══ RECORDS PROVIDED ══

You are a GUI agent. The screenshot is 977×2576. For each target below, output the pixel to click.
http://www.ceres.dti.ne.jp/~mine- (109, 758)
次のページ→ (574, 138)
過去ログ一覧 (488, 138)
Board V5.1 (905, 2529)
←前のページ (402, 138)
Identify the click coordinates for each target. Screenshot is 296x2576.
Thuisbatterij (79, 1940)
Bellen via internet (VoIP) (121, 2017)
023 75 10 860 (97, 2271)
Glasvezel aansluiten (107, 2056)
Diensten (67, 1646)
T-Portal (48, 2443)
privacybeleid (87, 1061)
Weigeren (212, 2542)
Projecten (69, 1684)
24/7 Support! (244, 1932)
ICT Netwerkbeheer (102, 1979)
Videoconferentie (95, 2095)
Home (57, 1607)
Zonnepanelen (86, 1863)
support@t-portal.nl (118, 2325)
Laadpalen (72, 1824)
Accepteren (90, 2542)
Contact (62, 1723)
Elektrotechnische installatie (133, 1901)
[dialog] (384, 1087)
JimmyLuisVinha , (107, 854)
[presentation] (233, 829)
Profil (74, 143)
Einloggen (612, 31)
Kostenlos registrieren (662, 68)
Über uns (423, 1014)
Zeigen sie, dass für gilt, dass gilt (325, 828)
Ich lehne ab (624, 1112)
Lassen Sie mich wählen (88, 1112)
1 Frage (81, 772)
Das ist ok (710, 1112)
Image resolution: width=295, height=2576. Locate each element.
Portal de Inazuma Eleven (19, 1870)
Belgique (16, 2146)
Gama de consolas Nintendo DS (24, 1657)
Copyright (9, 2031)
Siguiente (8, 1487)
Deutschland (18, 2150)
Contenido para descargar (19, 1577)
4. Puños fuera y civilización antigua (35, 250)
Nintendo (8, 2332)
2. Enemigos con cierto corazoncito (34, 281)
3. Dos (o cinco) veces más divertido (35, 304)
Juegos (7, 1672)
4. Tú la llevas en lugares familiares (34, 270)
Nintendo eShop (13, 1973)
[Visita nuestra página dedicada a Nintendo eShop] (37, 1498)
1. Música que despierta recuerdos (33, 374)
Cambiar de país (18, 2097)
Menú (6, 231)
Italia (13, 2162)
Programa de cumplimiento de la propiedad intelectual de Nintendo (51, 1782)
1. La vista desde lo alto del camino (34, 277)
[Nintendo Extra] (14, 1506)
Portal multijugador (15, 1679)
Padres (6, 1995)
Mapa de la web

═══

Write out every entry again exactly, please, with nothing missing.

You are a GUI agent. The screenshot is 977×2576. For each target below, output the pixel to click.
http://www.ceres.dti.ne.jp/~mine- (109, 758)
次のページ→ (574, 138)
過去ログ一覧 (488, 138)
Board V5.1 (905, 2529)
←前のページ (402, 138)
Identify the click coordinates for each target. Screenshot is 296x2576.
Thuisbatterij (79, 1940)
Bellen via internet (VoIP) (121, 2017)
023 75 10 860 (97, 2271)
Glasvezel aansluiten (107, 2056)
Diensten (67, 1646)
T-Portal (48, 2443)
privacybeleid (87, 1061)
Weigeren (212, 2542)
Projecten (69, 1684)
24/7 Support! (244, 1932)
ICT Netwerkbeheer (102, 1979)
Videoconferentie (95, 2095)
Home (57, 1607)
Zonnepanelen (86, 1863)
support@t-portal.nl (118, 2325)
Laadpalen (72, 1824)
Accepteren (90, 2542)
Contact (62, 1723)
Elektrotechnische installatie (133, 1901)
[dialog] (384, 1087)
JimmyLuisVinha , (107, 854)
[presentation] (233, 829)
Profil (74, 143)
Einloggen (612, 31)
Kostenlos registrieren (662, 68)
Über uns (423, 1014)
Zeigen sie, dass für gilt, dass gilt (325, 828)
Ich lehne ab (624, 1112)
Lassen Sie mich wählen (88, 1112)
1 Frage (81, 772)
Das ist ok (710, 1112)
Image resolution: width=295, height=2576. Locate each element.
Portal de Inazuma Eleven (19, 1870)
Belgique (16, 2146)
Gama de consolas Nintendo DS (24, 1657)
Copyright (9, 2031)
Siguiente (8, 1487)
Deutschland (18, 2150)
Contenido para descargar (19, 1577)
4. Puños fuera y civilización antigua (35, 250)
Nintendo (8, 2332)
2. Enemigos con cierto corazoncito (34, 281)
3. Dos (o cinco) veces más divertido (35, 304)
Juegos (7, 1672)
4. Tú la llevas en lugares familiares (34, 270)
Nintendo eShop (13, 1973)
[Visita nuestra página dedicada a Nintendo eShop] (37, 1498)
1. Música que despierta recuerdos (33, 374)
Cambiar de país (18, 2097)
Menú (6, 231)
Italia (13, 2162)
Programa de cumplimiento de la propiedad intelectual de Nintendo (51, 1782)
1. La vista desde lo alto del camino (34, 277)
[Nintendo Extra] (14, 1506)
Portal multijugador (15, 1679)
Padres (6, 1995)
Mapa de la web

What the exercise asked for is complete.